At the weekend the festival moved to Arranmore Island for what was billed as the Mór Music & Arts Trail – two days of music, comedy and the spoken word.
Crossing over on the Blue Ferry from Burtonport at lunchtime on Saturday passengers were already getting in the mood for the weekend ahead. It was only later that we realised some of them were the artists who would grace the stage later in the day.
Proceedings soon got under way amid the intimate surroundings of Neily’s pub. This is one of the attractions of the Earagail Arts Festival: organisers bring together some of the most talented musicians and artists from around the country and put them before an audience in an accessible setting. Saturday afternoon did not disappoint, with the talented Oscar Jennings – just turned 16 that day – who, with a mature acoustic set, belied his tender years. The young singer-songwriter had Neily’s in the palm of his hand. Look out for his distinct voice in the years ahead.
Conor Mason – also from Derry – and Leila Jane followed, and again their acts were faultless. Switching from guitar to keyboard, Mason’s voice is melodic and haunting, his love songs touching the soul. Singer-songwriter, 23-year-old Leila Jane from Donegal, once more exemplified the depth of talent in the Irish music scene with hints of Janis Joplin and Patsy Cline hovering above her blues six string.
The night was but a pup and we moved on to Early’s pub. Ahead of us – if we could stick the pace – was Eve Belle, Delta Fuse and Accidents in the Workplace. A self-proclaimed “singer of sad bops” Eve Belle took us on a journey through the consequences of life. A woman of immense song-writing talent, she’s another one to check out. The evening was brought to a crescendo with blues rock four-piece Delta Fuse from Derry – boy, there’s some talent in Derry these days – and funkmeisters Accidents in the Workplace from Dundalk.
After lunch it all began again on the Sunday with more music, this time at The Crossroads. We arrived just as the highly-rated Josie Duncan was wrapping up. However, we would catch-up with the Scots Gaelic singer back in Early’s later. Also playing at The Crossroads was Thatcher of the Acropolis with their unique blend of electronic rock and Gaelic poetry. After a trad session in Phil Ban’s – which coincided with Shane Lowry’s Open win on the big screen – the island was really rocking now, and it was soon back down to Early’s for the final evening. When Dublin poet Stephen James Smith announced from the stage that he would be reading poetry for the next 45 minutes, there was some uneasy shuffling in the seats, but we needn’t have worried, he had us laughing and crying in equal measure with his poems and stories. Incidentally, Stephen is playing in the Black Box in Belfast on October 2. Make sure you go along. I’ll be back.

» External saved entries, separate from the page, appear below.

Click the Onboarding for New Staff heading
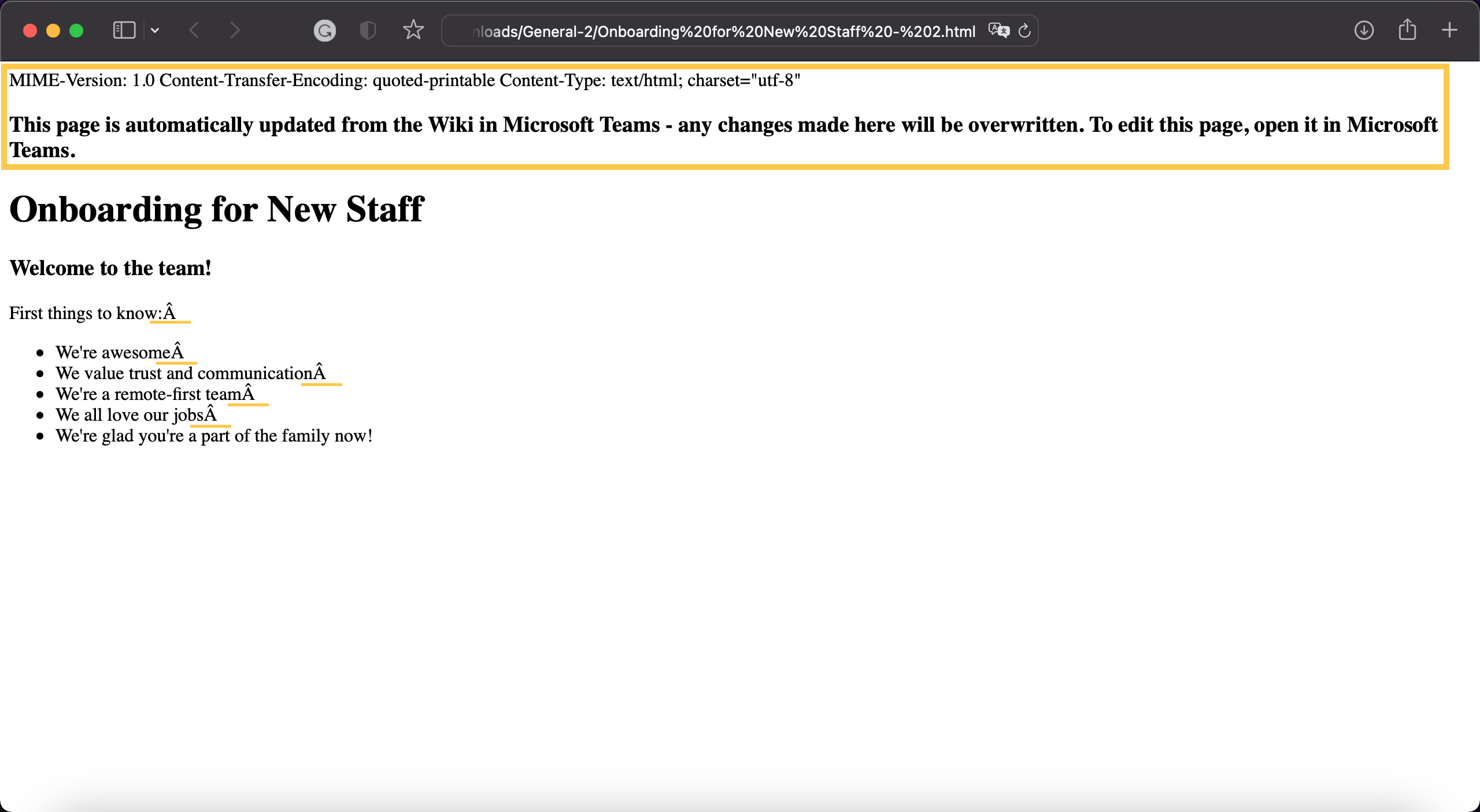This screenshot has height=812, width=1480. tap(216, 209)
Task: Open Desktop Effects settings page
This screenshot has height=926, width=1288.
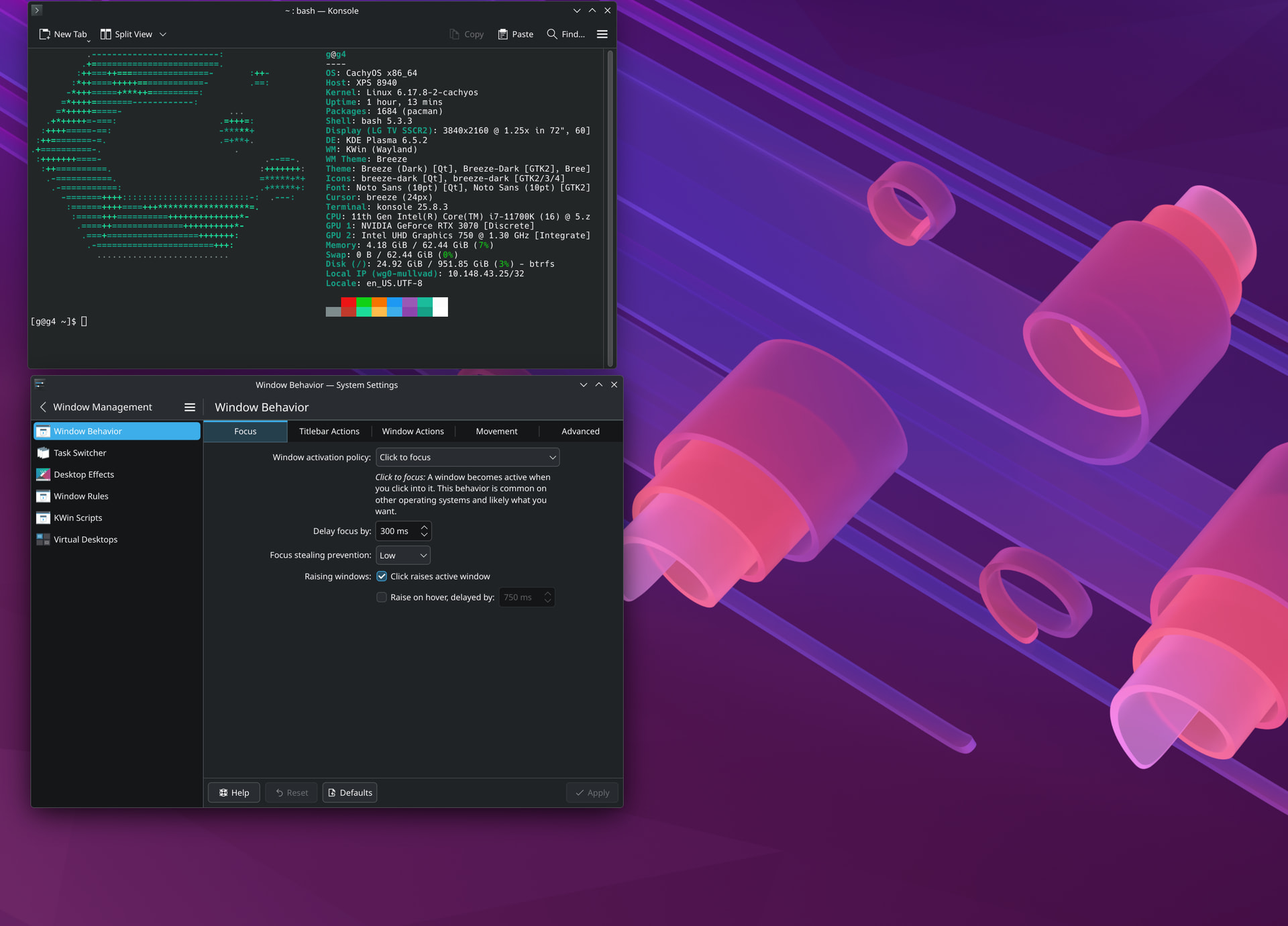Action: coord(84,474)
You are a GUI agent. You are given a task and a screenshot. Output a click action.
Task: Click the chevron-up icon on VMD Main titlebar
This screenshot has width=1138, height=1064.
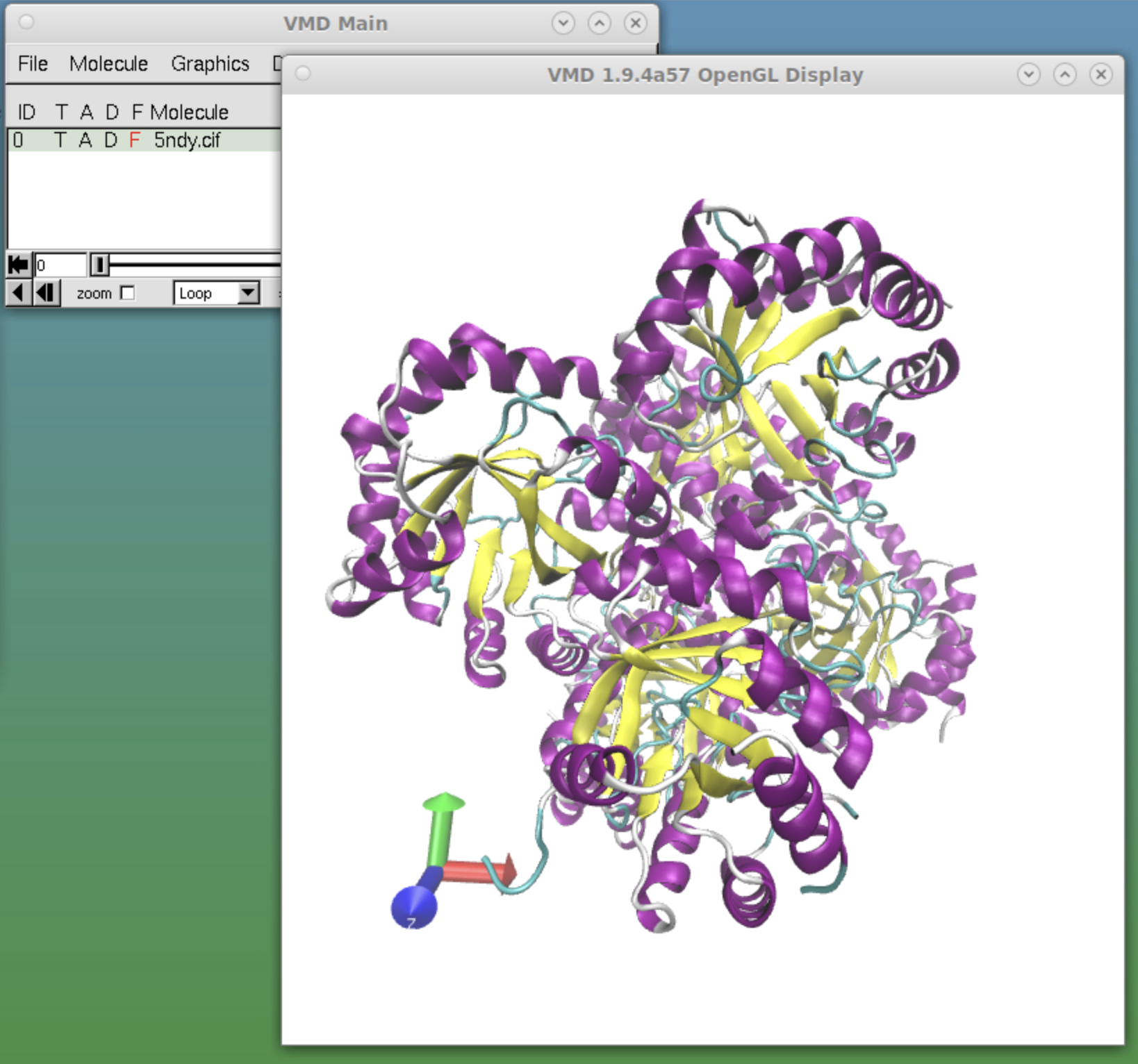coord(598,23)
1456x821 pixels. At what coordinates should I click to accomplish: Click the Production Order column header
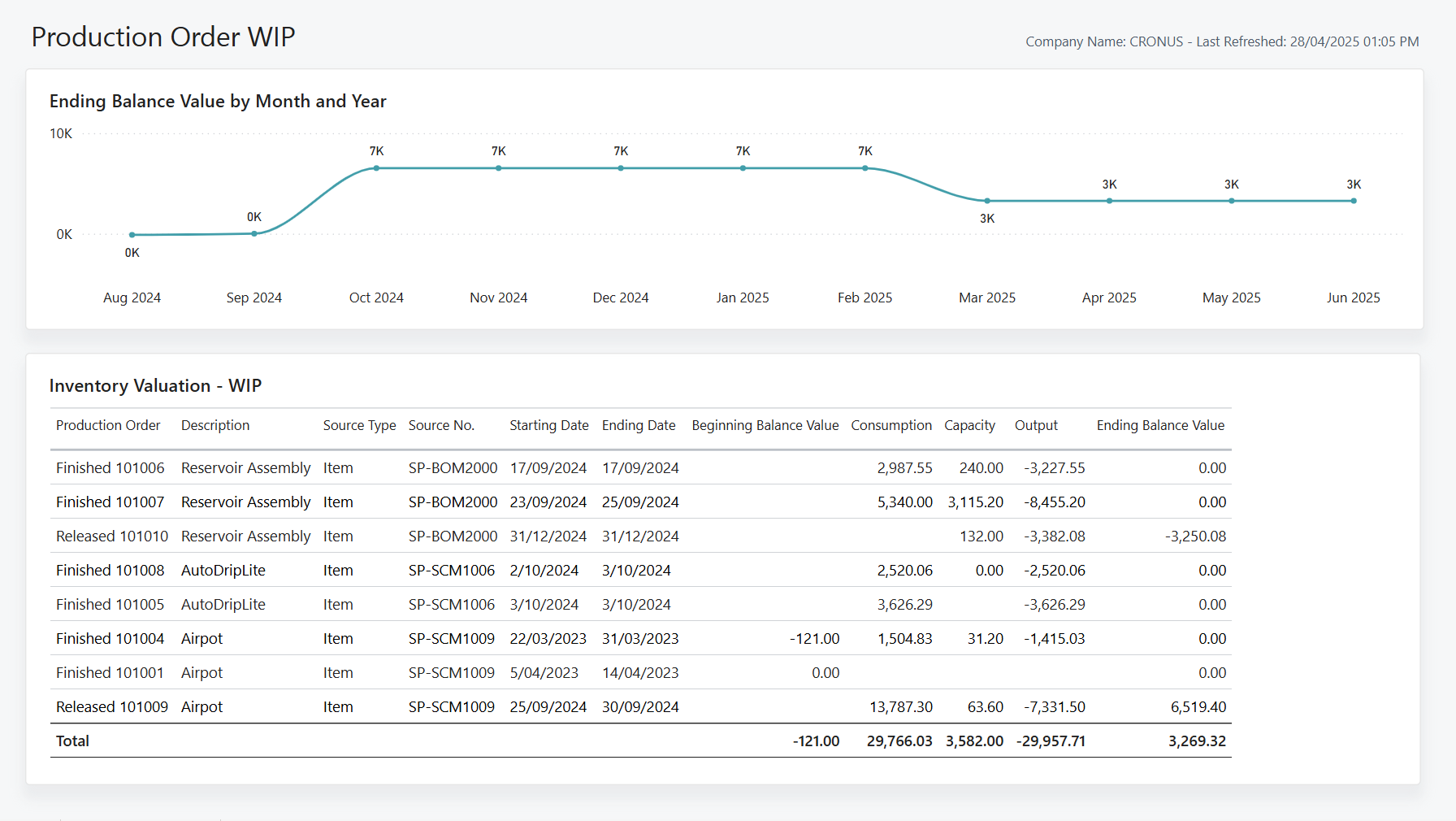tap(108, 425)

Following Stephen we were treated to the haunting Gaelic sounds of Diane Cannon and Manus Lunny, followed by Clann Mhic Ruairi. Another rousing ending to another Arranmore evening was brought courtesy of the impressive Honeyfeet.
You can check out the final weekend of entertainment at the Earagail Arts Festival at
We stayed on Arranmore island at Early’s Bed & Breakfast where you will get a great welcome from Jerry and his wife Pat.